Zëro – ‘Places Where We Go In Dreams’

Mini album / Ici d’Ailleurs / 10.03.2014
Indie rock inspiré

Zëro ne se met pas de pression, ne sépare jamais la musique de la notion de plaisir, joue seulement quand il peut, mais possède le talent que beaucoup travaillant d’arrache-pied n’auront certainement jamais. Avec une facilité insolente,  du haut d’une expérience qui commence à sérieusement donner le tournis, les lyonnais parviennent à élever le niveau à chaque album, quand le précédent donnait déjà l’impression de ne pas pouvoir faire mieux.
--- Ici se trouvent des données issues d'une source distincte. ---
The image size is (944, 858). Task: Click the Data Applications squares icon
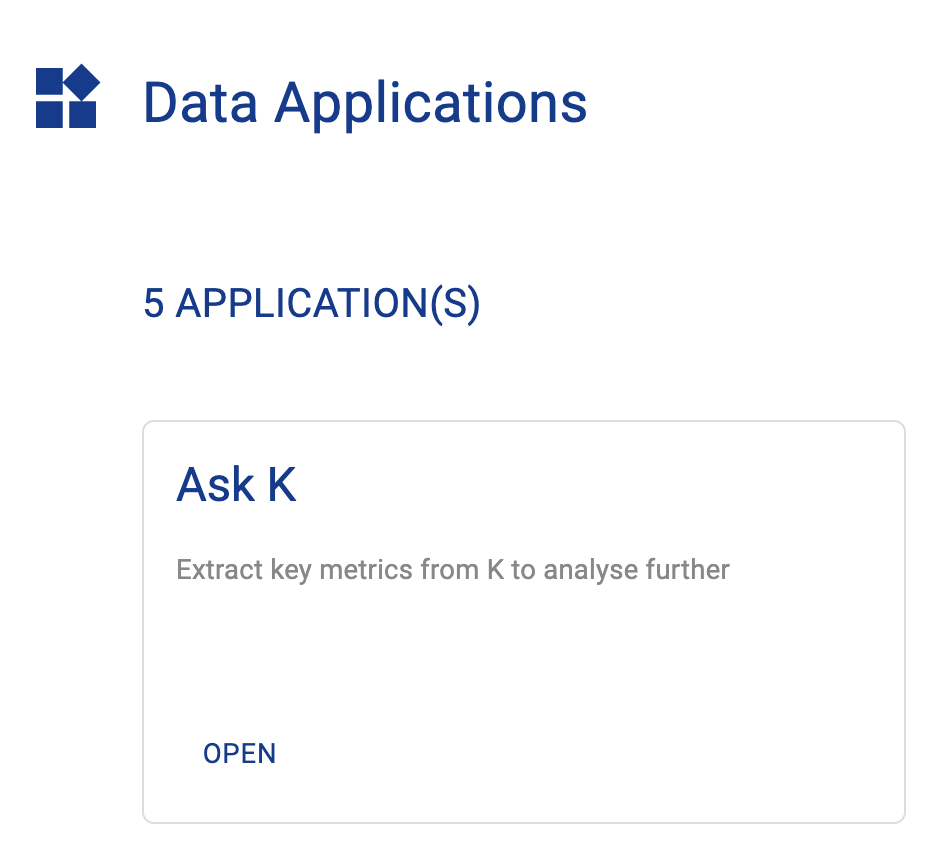67,97
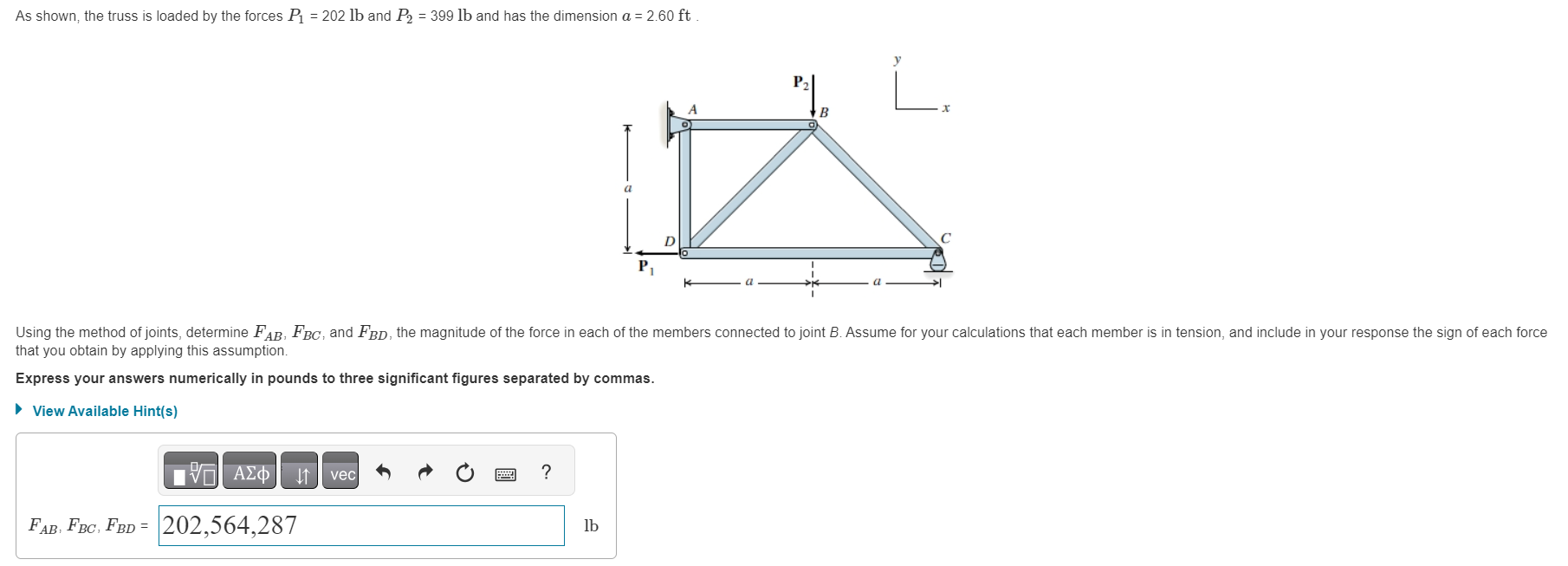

Énième preuve trois ans après l’excellent ‘Hungry Dogs (In The Backyard)‘: alors qu’on aurait aisément pu s’attendre à un nouveau long format dans une veine identique, c’est seulement un mini album que la bande d’Eric Aldea vient déposer sur le pas de notre porte et, avec lui, sept titres parmi les plus remontés et directs de sa discographie, plus bruts de décoffrage encore que les ‘The Trap’ et ‘Feast Of Freaks’ qui secouaient déjà le précédent effort. Débarrassé d’arrangements qui contribuaient jusque là amplement à la complexité de ses compositions, Zëro fait simple, va droit à l’essentiel, avec la spontanéité et l’énergie débridée d’une dernière semonce. Mais là encore, alors que la tension est palpable dans les excès de rage (‘Swimming With Sharks’) comme dans les quelques passages plus introspectifs (‘Horse Race Guru’, ‘Places Where We Go In Dreams’), le combo trouve le moyen de varier les plaisirs, en privilégiant la mélodie (‘Uprising’, ‘Minimal Men’) ou en affublant ses morceaux d’une atmosphère si particulière qu’elle en devient totalement captivante (‘Baltimore’, « Lock Up’). ‘Places Where We Go In Dreams’ – comme tous les autres avant lui – dévoile ainsi une énième facette d’un groupe qui, en se découvrant chaque fois ainsi, exprime tout le respect et toute la considération qu’il a pour son art. Zéro blah blah, zéro défaut, zéro tracas.